Sunday, August 22, 2010

The Safari Reader Feature


There is a new feature in the Apple browser called Safari that I have to remember to use. When I do remember to employ it I find myself foolishly gratified. It's kind of dopey when I feel this way. Grateful is not one of my more polished attributes.

The feature is simply called Reader. It does one thing pleasingly well. It converts an article I'm interested in reading on an internet site, so that it automagically removes all the extraneous stuff like advertisements of all kind, and enlarges the type on a pleasant neutral background, and lets me focus on entertaining myself without distraction.

There is one aspect to this feature I'm not sure of. If an article spreads out over several pages the Reader anticipates the need to click "Next Page", and downloads all the article in the background so that reading the article is one smooth production from start to finish. I haven't tested this theory much. It doesn't appear to work on some sites, but seems to work seamlessly on others. I may be hallucinating that part of it.

I don't know if the iPad browser has this feature for reading books. If it does, then it's almost unfair to all the other tablet computers that are trying to get into the digital book market. I haven't tried this out on free book sites that carry all those Public Domain masterpieces.

Now I have. I stopped writing to see if it works. It does. Beautifully. It even allowed me to copy this paragraph from the Reader program itself:

"Sartre was the chief proponent of French existentialism, a philosophic school--influenced by Soeren Kierkegaard and German philosophy--that developed around the close of the World War II. Existentialism stressed the primacy of the thinking person and of concrete individual experience as the source of knowledge; this philosophy also emphasized the anguish and solitude inherent in the making of choices."

http://people.brandeis.edu/~teuber/sartrebio.html

Naturally, from finding out it worked as above, I had to try it out on Wikipedia. The Reader feature removed every extraneous sections like all the Wikipedia self promotion and presented the article on Sartre in its entirety without any distracting gobble de gook.

I get distracted fairly easily if I don't have a solid purpose in mind. The paragraph on Sartre above has that one sentence that caught my attention, "Existentialism stressed the primacy of the thinking person and of concrete individual experience as the source of knowledge".

I've never quite gotten a handle of what is meant by the term "existentialism". I do know that once I was able to get into reading Being and Nothingness that even though it was a translated work that Sartre was writing his tour de force just for me.

It took me months of reading each night before I went to sleep. The experience was like no other reading experience I've had. It was like I was receiving instruction on how to interpret his me-and-thee-ing (meaning) as I skimmed through each chapter.

I'd have to go back and read it again, and sometimes again several more times after that. I think I must have read each chapter ten times or more before I got to the end of the book. I felt like I understood a bit during the process of reading each night, but each morning it was if I didn't understand any of it. Any understanding happened in an immediacy the immediately seemed to evaporate.

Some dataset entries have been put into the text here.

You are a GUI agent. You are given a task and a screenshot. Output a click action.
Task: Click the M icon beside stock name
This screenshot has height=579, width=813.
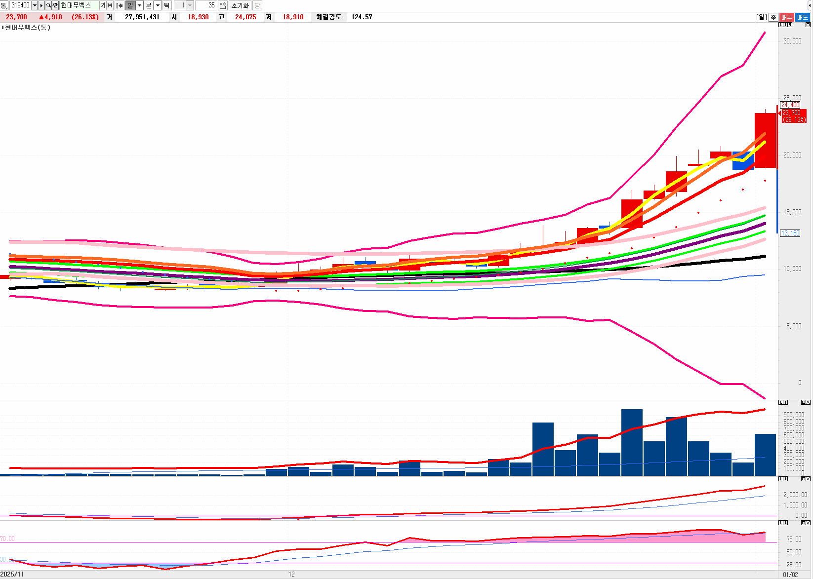click(110, 5)
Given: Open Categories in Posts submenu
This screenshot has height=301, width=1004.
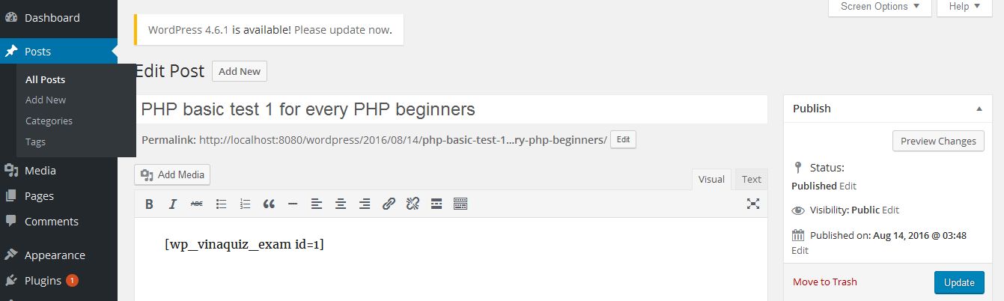Looking at the screenshot, I should (x=49, y=121).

I've finally stopped going back and reading Being and Nothingness to see if there is anything more I can glean from my additional efforts. It's like the Wilhelm/Baynes translation of the I Ching for me now, ten years after I was told in a dream to stop using it. I sometime use quotes from both books, but I don't use them as an oracle any more. I be-co-me with them to act as and channel as the oracle myself. I ate the whole thing.

Capturing drifting thoughts with words has not been easy for me. I have to do it about every day for several hours to stay in practice, and even then it's not always there for me whether I want it to be or not. It has been dangerous to both my health and my wealth or lack thereof since puberty.

I got this body from it's original owner when it was fourteen years old. Right away, as it new owner I began retreating to a hermetic lifestyle the previously occupied body did not understand. To be what I am is threatened it's ground-for-being. Candidly, that can be tough because the brains of this body belonged to another with a selfish purpose, and had a tendency to treat me as if I am is were just a rebound lover who will soon discard it as if use-less. No blame. I guess I do have a history.

Time, the tie-to-me, is not so flexible as cultural demands need for it to be, in my case, and it took decades for me to reclaim what I'd gained ere transitioning to a fresh young body. This kid had fourteen years to create a set of rules of conscience before I could even begin a rescue effort to abandon them wholesale. The fool had been brain-washed into think he was duty-bound as a Christian to let his conscience be his guide. Socked in, man, what a drag.

Some friendly people are possessed by their definitions of what friends like me should act like. I can be a great disappointment to them. I couldn't even do that for my parents or ex-wives or their children. They appear to forget how I can be. They try mightily to get me to meet them halfway to allow for my possible ignorance. I don't even pretend to go there anymore. It's useless. Too many fixed signs in my natal, and/or too few in their's.

I could almost swear they want me to dumb down to what they can reach for inside their subjective tribal box, and yet, hold me up as their model for how to get outta there simultaneously. I don't seem able to explain why that ain't up to me, but that it is only up to them.

I can't assuage their self-inflicted pain due to the very fact that I have no say so in the matter. Meaning (me-and-thee-ing) only goes so far when soliciting the favors of the Comforter.